Provided passage →
■ ■ ■ ■
From: Dyer, James <Ja...@ingramcontent.com>
To: solr-user <so...@lucene.apache.org>
Sent: Tue, Mar 19, 2013 11:10 am
Subject: RE: strange behaviour of wordbreak spellchecker in solr cloud


You may likely be hitting on a bug with WordBreakSolrSpellChecker in a 
distributed environment.  But to nail it down, we probably need to see both the 
applicable <requestHandler /> section of your config and also this section: 
<searchComponent name="spellcheck" class="solr.SpellCheckComponent" />.  Also 
need an example of a query that succeeds non-distributed (with the exact query 
url and output you get) vs the same query url and output in the distributed 
scenario.  Then, without access to your actual index, it might be possible to 
come up with a failing unit test.  With a failing unit test in hand, we have a 
good shot at getting a fix.

James Dyer
Ingram Content Group
(615) 213-4311


-----Original Message-----
From: alxsss@aim.com [mailto:alxsss@aim.com] 
Sent: Tuesday, March 19, 2013 12:39 PM
To: solr-user@lucene.apache.org
Subject: Re: strange behaviour of wordbreak spellchecker in solr cloud

Hello,

I was testing my custom testhandler. Direct spellchecker also was not working in 

cloud. After I added 

  <arr name="last-components">
     <str>spellcheck</str>
   </arr> 
to /select requestHandler it worked but the wordbreak spellchecker. I have added 

shards.qt=testhanlder to curl request but it did not solve the issue.
■ ■ ■ ■
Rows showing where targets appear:
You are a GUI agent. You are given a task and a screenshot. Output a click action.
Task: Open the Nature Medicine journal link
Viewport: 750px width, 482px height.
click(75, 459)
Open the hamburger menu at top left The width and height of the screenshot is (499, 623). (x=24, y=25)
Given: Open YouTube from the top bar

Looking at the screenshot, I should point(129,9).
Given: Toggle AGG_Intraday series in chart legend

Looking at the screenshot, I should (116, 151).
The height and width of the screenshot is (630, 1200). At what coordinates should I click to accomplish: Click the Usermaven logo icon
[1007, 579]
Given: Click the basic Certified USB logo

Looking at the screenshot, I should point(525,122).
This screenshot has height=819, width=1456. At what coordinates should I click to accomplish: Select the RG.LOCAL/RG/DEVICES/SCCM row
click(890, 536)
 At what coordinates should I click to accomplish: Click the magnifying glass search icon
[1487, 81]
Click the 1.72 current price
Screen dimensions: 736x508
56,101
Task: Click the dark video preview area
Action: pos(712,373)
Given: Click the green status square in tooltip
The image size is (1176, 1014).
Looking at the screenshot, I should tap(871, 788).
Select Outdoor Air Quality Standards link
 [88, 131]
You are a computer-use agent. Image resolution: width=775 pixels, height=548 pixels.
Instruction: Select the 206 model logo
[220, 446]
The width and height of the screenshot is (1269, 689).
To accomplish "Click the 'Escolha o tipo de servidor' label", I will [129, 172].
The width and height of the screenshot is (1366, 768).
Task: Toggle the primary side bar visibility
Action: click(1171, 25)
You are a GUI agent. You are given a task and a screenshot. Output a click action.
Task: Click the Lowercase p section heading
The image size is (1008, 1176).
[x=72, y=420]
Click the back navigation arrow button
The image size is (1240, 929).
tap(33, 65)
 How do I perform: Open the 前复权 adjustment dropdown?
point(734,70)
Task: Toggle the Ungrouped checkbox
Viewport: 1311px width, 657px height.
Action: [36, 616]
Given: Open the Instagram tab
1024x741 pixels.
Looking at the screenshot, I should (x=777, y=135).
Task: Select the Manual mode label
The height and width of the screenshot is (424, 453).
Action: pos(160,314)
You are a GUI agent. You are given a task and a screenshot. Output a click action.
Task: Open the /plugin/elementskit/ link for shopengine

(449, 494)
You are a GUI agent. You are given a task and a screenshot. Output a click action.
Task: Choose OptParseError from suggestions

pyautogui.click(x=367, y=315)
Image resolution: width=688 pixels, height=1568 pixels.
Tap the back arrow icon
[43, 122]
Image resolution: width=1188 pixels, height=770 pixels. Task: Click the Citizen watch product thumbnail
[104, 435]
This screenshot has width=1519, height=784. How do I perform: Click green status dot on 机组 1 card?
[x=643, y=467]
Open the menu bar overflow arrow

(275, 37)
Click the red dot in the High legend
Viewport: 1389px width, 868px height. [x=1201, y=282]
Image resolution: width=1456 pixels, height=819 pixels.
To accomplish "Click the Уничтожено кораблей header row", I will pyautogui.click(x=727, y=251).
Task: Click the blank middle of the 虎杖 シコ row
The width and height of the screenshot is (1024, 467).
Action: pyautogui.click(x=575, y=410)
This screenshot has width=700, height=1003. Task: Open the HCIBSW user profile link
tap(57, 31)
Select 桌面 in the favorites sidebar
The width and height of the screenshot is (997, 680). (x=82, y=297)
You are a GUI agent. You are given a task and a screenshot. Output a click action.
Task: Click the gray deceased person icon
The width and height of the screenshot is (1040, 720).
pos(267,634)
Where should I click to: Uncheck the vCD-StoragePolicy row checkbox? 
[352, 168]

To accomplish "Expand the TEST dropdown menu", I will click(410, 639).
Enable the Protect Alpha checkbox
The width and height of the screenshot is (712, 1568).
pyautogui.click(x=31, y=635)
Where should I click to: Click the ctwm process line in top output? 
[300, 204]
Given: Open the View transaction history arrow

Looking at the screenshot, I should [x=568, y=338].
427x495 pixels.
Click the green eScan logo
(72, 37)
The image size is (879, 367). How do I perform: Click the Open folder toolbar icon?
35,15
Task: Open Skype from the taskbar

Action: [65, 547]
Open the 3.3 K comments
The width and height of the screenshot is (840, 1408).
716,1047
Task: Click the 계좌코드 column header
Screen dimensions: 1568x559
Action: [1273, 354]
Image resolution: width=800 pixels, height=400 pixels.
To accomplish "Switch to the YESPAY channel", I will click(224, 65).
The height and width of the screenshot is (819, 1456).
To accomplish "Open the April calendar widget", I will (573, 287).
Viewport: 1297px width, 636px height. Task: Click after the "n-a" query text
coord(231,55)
■ ■ ■ ■
What this exercise asks →
1. In the Solr spellchecker email thread, what might be possible to come up with even without access to the actual index?
2. Write out the portion of the Solr spellchecker email thread starting at "You may likely" and ending at "getting a fix.".
3. Extend the Solr spellchecker email thread from the point at which it stops.

Answers for the exercise →
1. A failing unit test.

2.
You may likely be hitting on a bug with WordBreakSolrSpellChecker in a 
distributed environment.  But to nail it down, we probably need to see both the 
applicable <requestHandler /> section of your config and also this section: 
<searchComponent name="spellcheck" class="solr.SpellCheckComponent" />.  Also 
need an example of a query that succeeds non-distributed (with the exact query 
url and output you get) vs the same query url and output in the distributed 
scenario.  Then, without access to your actual index, it might be possible to 
come up with a failing unit test.  With a failing unit test in hand, we have a 
good shot at getting a fix.

3.
Thanks.
Alex.

 

 

 

-----Original Message-----
From: Dyer, James <Ja...@ingramcontent.com>
To: solr-user <so...@lucene.apache.org>
Sent: Tue, Mar 19, 2013 10:30 am
Subject: RE: strange behaviour of wordbreak spellchecker in solr cloud


Mark,

I wasn't sure if Alex is actually testing /select, or if the problem is just 
coming up in /testhandler.  Just wanted to verify that before we get into bug 
reports.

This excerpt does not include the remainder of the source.